Non è magnifico essere del Toro?

Non è magnifico essere del Toro?

Villaggio Granata / Crescere torinista nella Villar Perosa culla bianconera 

Ci siamo appena salutati e già ci accorgiamo che ci manca. E se poi….non pensiamoci, almeno non ancora.

Se chiedete a un tifoso del Toro dove era domenica sera ti risponderà a ringraziare i nostri ragazzi per questa straordinaria. La cosa stupenda è che c’era anche una partita, contro il Cesena da giocare, si giocava persino per un obiettivo ovvero mettere entrambe le milanesi alle spalle. Ma la cosa più straordinaria è che si è vinto per 5-0 e da queste parti non è che ci ricordiamo poi così tante goleade così tonde. Eppure tutti ti risponderanno che erano a ringraziare i propri beniamini.
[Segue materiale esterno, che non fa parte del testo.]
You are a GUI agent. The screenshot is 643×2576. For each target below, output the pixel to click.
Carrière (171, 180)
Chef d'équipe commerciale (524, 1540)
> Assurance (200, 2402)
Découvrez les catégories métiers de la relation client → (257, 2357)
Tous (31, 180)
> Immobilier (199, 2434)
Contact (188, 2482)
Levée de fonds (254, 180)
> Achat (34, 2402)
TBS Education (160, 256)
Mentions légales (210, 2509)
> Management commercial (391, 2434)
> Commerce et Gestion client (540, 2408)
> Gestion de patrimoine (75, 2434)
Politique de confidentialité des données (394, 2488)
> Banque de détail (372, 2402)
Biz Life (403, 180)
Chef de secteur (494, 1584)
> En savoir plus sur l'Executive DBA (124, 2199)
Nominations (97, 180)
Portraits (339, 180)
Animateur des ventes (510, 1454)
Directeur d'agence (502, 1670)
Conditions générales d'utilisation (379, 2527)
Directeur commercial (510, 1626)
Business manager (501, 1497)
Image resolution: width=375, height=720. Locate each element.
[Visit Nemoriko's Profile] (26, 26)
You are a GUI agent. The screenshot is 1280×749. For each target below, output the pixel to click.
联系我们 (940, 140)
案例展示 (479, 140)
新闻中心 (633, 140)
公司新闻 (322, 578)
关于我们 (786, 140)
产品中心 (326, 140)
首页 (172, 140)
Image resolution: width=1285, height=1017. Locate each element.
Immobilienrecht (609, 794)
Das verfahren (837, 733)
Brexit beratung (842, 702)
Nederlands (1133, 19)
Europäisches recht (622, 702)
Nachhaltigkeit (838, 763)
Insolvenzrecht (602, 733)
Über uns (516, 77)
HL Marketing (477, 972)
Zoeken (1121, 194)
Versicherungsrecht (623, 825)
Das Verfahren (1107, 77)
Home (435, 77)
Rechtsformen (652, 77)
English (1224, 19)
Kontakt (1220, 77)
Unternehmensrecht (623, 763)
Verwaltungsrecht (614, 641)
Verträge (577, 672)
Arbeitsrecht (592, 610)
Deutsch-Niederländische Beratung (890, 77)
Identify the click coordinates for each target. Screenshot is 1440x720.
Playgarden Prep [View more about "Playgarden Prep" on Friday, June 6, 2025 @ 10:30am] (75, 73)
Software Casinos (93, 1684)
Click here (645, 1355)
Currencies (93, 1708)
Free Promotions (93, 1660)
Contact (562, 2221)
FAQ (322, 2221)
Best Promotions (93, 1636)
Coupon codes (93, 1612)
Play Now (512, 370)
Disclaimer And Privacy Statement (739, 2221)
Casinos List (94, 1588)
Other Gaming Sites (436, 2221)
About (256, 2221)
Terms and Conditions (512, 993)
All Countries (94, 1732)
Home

Non è magnifico essere del Toro? Esistono ancora dei tifosi il cui amore per la squadra è così forte da riuscire ad affezionarsi ai propri eroi a prescindere dal risultato, a prescindere dal piazzamento finale in classifica, a prescindere dall’impossibilità a vincere un trofeo ormai dal sempre più lontano 1993. Un amore per la maglia che si trasmette velocemente a chi la indossa, soprattutto per chi non fa del calcio soltanto una professione ben remunerata ma per chi ci è cresciuto dentro e se la sente sua.

Un amore forse troppo grande per il correre rapido dei tempi moderni che tramuta facilmente i propri guerrieri in pedine altrui da dimenticare e spernacchiare quando tornano nel nostro stadio. Nonostante ci abbiano regalato emozioni e magie che non vogliamo riporre in un cassetto, nonostante erano con noi da quando la bandierina del calcio d’angolo era più alta di loro. 

E così tutti noi siamo andati allo stadio nonostante ci fosse il ponte per il 2 giugno e nonostante una voglia di mare ed estate che ci bussa alle finestre ormai spalancate di case e uffici. E sfido chiunque a non essersi commosso ed emozionato al giro di campo finale. Abbiamo applaudito Matteo alla sua sostituzione come se fosse l’ultima volta per prepararci in cuor nostro a una separazione che sarebbe dolorosa. Come quando prima di un esame in cui nonostante hai studiato dici a tutti che andrà male per prevenire una delusione più grande. Abbiamo visto calare delle lacrime sulle guance del vicino quando Glik è salito sul Toro sotto la Maratona, l’ultimo era stato Bianchi in una notte di gioia indimenticabile, già Bianchi….Ecco se una partenza di Darmian sarebbe dolorosa, un addio a Kamil è inimmaginabile.

E mentre noi ci stringiamo ai nostri giocatori quasi fossero dei fratelli i cugini del Po se ne partono per la finale stellata, loro che di stellette finte se ne intendono, chissà se è vero se partono proprio davvero tutti per Berlino come scrivevano, vorrebbe dire trovarmi in una Villar Perosa tranquilla e gioviale questa sera. Già,vivere nella Villar Perosa culla bianconera non è il posto migliore del mondo in cui stare stasera se al balcone hai una bandiera color del barbera. Oppure potrebbe trasformarsi nel posto migliore del mondo a una certa ora se le cose dovessero andare in un certo verso.

Magie del calcio che trasformano in un attimo la gioia in lacrime, un grazie in un saluto e lo sport in uno splendido specchio di vita.